EXERCISE GOAL: Copy the entries below word for word, one line at a time.

INPUT ROWS:
----

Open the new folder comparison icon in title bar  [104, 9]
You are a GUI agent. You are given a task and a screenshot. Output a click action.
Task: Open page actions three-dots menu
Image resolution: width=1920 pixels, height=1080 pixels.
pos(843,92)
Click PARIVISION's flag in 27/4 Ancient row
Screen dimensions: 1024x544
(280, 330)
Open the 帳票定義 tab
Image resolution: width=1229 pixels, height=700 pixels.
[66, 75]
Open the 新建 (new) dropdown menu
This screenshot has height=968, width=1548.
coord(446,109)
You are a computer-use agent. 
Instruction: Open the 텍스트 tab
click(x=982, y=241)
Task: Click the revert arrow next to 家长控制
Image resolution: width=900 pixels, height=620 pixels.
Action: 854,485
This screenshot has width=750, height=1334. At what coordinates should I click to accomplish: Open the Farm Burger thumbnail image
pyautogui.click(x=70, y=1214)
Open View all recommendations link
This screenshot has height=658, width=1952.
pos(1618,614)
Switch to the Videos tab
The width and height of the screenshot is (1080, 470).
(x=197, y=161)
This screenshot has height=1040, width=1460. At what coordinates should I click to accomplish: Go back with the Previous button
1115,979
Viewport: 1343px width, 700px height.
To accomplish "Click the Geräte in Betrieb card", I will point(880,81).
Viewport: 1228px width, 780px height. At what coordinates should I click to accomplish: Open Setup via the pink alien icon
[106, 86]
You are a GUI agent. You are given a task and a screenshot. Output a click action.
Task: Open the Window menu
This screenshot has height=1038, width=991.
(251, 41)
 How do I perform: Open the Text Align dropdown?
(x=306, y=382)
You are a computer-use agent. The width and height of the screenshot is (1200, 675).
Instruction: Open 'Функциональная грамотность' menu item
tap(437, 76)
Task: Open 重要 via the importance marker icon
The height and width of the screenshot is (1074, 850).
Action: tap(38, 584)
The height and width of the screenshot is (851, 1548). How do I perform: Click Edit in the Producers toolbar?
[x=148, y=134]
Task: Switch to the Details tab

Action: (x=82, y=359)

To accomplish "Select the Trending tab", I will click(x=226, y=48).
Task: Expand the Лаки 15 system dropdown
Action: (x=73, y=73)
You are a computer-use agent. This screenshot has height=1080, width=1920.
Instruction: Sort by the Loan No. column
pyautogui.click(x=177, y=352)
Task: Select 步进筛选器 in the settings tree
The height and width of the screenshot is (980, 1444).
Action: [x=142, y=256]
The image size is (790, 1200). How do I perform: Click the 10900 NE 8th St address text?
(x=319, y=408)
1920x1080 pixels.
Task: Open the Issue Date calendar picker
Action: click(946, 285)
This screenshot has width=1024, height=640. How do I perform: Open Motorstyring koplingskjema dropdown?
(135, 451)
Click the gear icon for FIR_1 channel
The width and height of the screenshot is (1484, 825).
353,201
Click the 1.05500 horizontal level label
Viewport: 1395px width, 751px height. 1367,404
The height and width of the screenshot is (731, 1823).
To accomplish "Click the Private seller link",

----

RESPONSE TO THE EXERCISE:
Open the new folder comparison icon in title bar  [104, 9]
You are a GUI agent. You are given a task and a screenshot. Output a click action.
Task: Open page actions three-dots menu
Image resolution: width=1920 pixels, height=1080 pixels.
pos(843,92)
Click PARIVISION's flag in 27/4 Ancient row
Screen dimensions: 1024x544
(280, 330)
Open the 帳票定義 tab
Image resolution: width=1229 pixels, height=700 pixels.
[66, 75]
Open the 新建 (new) dropdown menu
This screenshot has height=968, width=1548.
coord(446,109)
You are a computer-use agent. 
Instruction: Open the 텍스트 tab
click(x=982, y=241)
Task: Click the revert arrow next to 家长控制
Image resolution: width=900 pixels, height=620 pixels.
Action: 854,485
This screenshot has width=750, height=1334. At what coordinates should I click to accomplish: Open the Farm Burger thumbnail image
pyautogui.click(x=70, y=1214)
Open View all recommendations link
This screenshot has height=658, width=1952.
pos(1618,614)
Switch to the Videos tab
The width and height of the screenshot is (1080, 470).
(x=197, y=161)
This screenshot has height=1040, width=1460. At what coordinates should I click to accomplish: Go back with the Previous button
1115,979
Viewport: 1343px width, 700px height.
To accomplish "Click the Geräte in Betrieb card", I will point(880,81).
Viewport: 1228px width, 780px height. At what coordinates should I click to accomplish: Open Setup via the pink alien icon
[106, 86]
You are a GUI agent. You are given a task and a screenshot. Output a click action.
Task: Open the Window menu
This screenshot has height=1038, width=991.
(251, 41)
 How do I perform: Open the Text Align dropdown?
(x=306, y=382)
You are a computer-use agent. The width and height of the screenshot is (1200, 675).
Instruction: Open 'Функциональная грамотность' menu item
tap(437, 76)
Task: Open 重要 via the importance marker icon
The height and width of the screenshot is (1074, 850).
Action: tap(38, 584)
The height and width of the screenshot is (851, 1548). How do I perform: Click Edit in the Producers toolbar?
[x=148, y=134]
Task: Switch to the Details tab

Action: (x=82, y=359)

To accomplish "Select the Trending tab", I will click(x=226, y=48).
Task: Expand the Лаки 15 system dropdown
Action: (x=73, y=73)
You are a computer-use agent. This screenshot has height=1080, width=1920.
Instruction: Sort by the Loan No. column
pyautogui.click(x=177, y=352)
Task: Select 步进筛选器 in the settings tree
The height and width of the screenshot is (980, 1444).
Action: [x=142, y=256]
The image size is (790, 1200). How do I perform: Click the 10900 NE 8th St address text?
(x=319, y=408)
1920x1080 pixels.
Task: Open the Issue Date calendar picker
Action: click(946, 285)
This screenshot has width=1024, height=640. How do I perform: Open Motorstyring koplingskjema dropdown?
(135, 451)
Click the gear icon for FIR_1 channel
The width and height of the screenshot is (1484, 825).
353,201
Click the 1.05500 horizontal level label
Viewport: 1395px width, 751px height. 1367,404
The height and width of the screenshot is (731, 1823).
To accomplish "Click the Private seller link",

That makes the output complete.